Nuova Zelanda - 2011, l'annus mirabilis di Daniel Carter?

carter_2011.jpg Il 2011 è forse l'anno più importante della sua carriera rugbistica, ma con le aspettative e le attese crescono anche le responsabilità per Dan Carter. Nella vita di tutti i giorni è un ragazzo semplice e dall'indole calma e riflessiva, ma quando entra in campo diventa il determinato generale della sua cavalleria leggera. E mentre sta per iniziare la stagione 2011, con il Super 15, ecco il Carter-pensiero, come ci racconta Stefania Mattana.

Chi lo aveva dipinto come il timoniere degli All Blacks non aveva di certo visto male: con i Crusaders così come in nazionale, è capace di chiamare il gioco e guidare i suoi compagni con incredibile successo. E in fondo c'è da dire che tutto quello che ha guadagnato, Dan Carter se l'è meritato. I numeri parlano chiaro, chiarissimo: 82 partite giocate in Super Rugby, 76 caps con la maglia tutta nera e 1.176 punti segnati, secondo (per ora) solo al leggendario Wilkinson. A premiare il suo talento ora è giunta anche l'investitura di vice capitano dei Crociati, ruolo che Carter ha preso molto seriamente.
"Sono molto contento e onorato di essere il vice capitano dei Crusaders - ha detto Carter -. Credo che sia il mio ideale ruolo di conduzione della squadra. Non credo che Kieran (Read) farà sentire troppo la mancanza di Richie almeno come capitano, e io in ogni caso sono pronto a sostituirlo nel caso anche lui non possa essere presente in campo".

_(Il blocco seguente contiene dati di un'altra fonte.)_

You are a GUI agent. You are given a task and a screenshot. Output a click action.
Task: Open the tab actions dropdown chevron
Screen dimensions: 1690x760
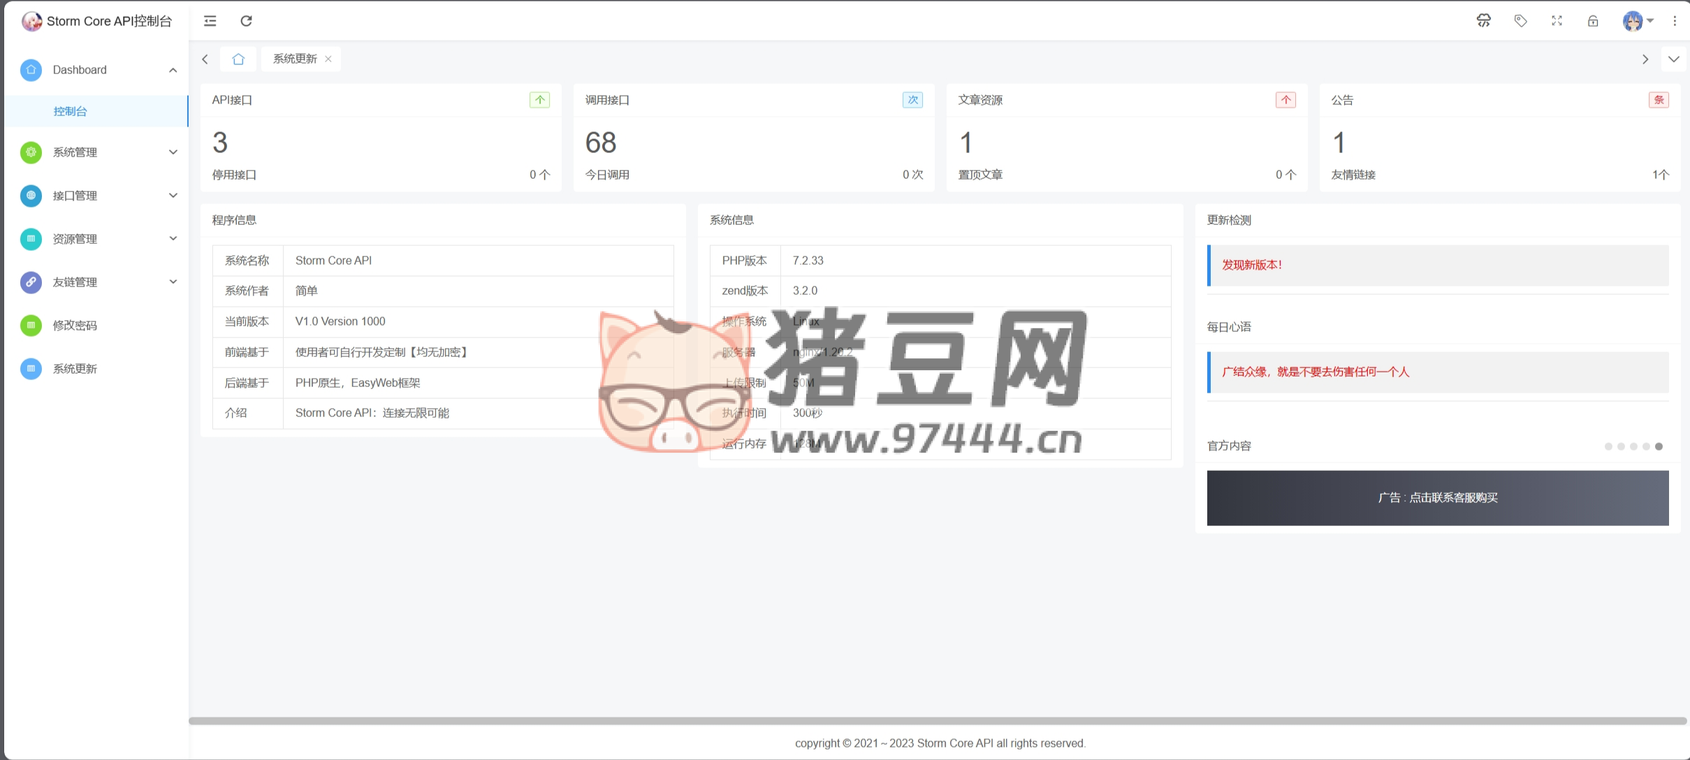tap(1673, 59)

Archiviata con una vittoria l'ultima prova precampionato contro gli Highlanders, alla vigilia dell'inizio del Super Rugby Carter ha tre tarli nella testa: non farsi male, fare bene con i Crusaders e presentarsi in forma smagliante all'appuntamento dei mondiali, forse uno dei momenti chiave della sua carriera. "L'anno passato è andato bene, ma da una parte è stato anche frustrante per via di qualche infortunio di troppo. Mi sentivo davvero a posto alla fine della stagione, ma poi la caviglia si è irrigidita e non ho potuto fare bene come volevo durante il tour in Europa. Sono cose che possono capitare dopo un intervento chirurgico, però questo non significa che non mi sia dispiaciuto per questo".
In ogni caso, la pausa di qualche mese che si è concesso da fine novembre sembra aver rimesso a nuovo il ventottenne numero 10, che confessa di sentirsi come ringiovanito. "Non mi sentivo così in forma da 4 anni a questa parte. Il periodo di vacanza che mi sono preso era più che necessario. Infatti, quando è arrivato gennaio non vedevo l'ora di scendere in campo: mi sentivo quasi effervescente e il mio corpo si era riposato abbastanza. I periodi di break fanno bene sia al corpo che alla mente, e ora mi sento come ricaricato. Mi sento veramente forte: nelle ultime stagioni ho avuto qualche perplessità che mi ronzava in testa e mi metteva un po' in difficoltà, ma quest'anno non ho davvero nessun problema".
Lo stato di forma di Carter è musica celestiale per le orecchie dei tifosi kiwi, soprattutto in vista della Coppa del Mondo. Ma sebbene Carter guardi vicino, ossia al Super Rugby, l'orizzonte mondiale fa ugualmente capolino nella sua mente: "Spero di portare i miei Crociati alla conquista dell'ottavo titolo. Certo - ha poi aggiunto - al mondiale ci pensiamo tutti quanti. I ragazzi in campionato daranno tutto per conquistarsi un posto con gli All Blacks, ma credo che questo obiettivo verrà fuori più avanti durante la stagione, almeno per quanto riguarda i Crusaders; noi pensiamo solo alla nostra squadra e al risultato che vogliamo ottenere, e questa cosa credo che sia fantastica. Questo è un anno molto eccitante e non vedo l'ora di iniziare a giocare e di dimostrare quanto il 2011 per me sia un grande anno. Ho lavorato molto duramente e adesso ho tanta voglia di giocare".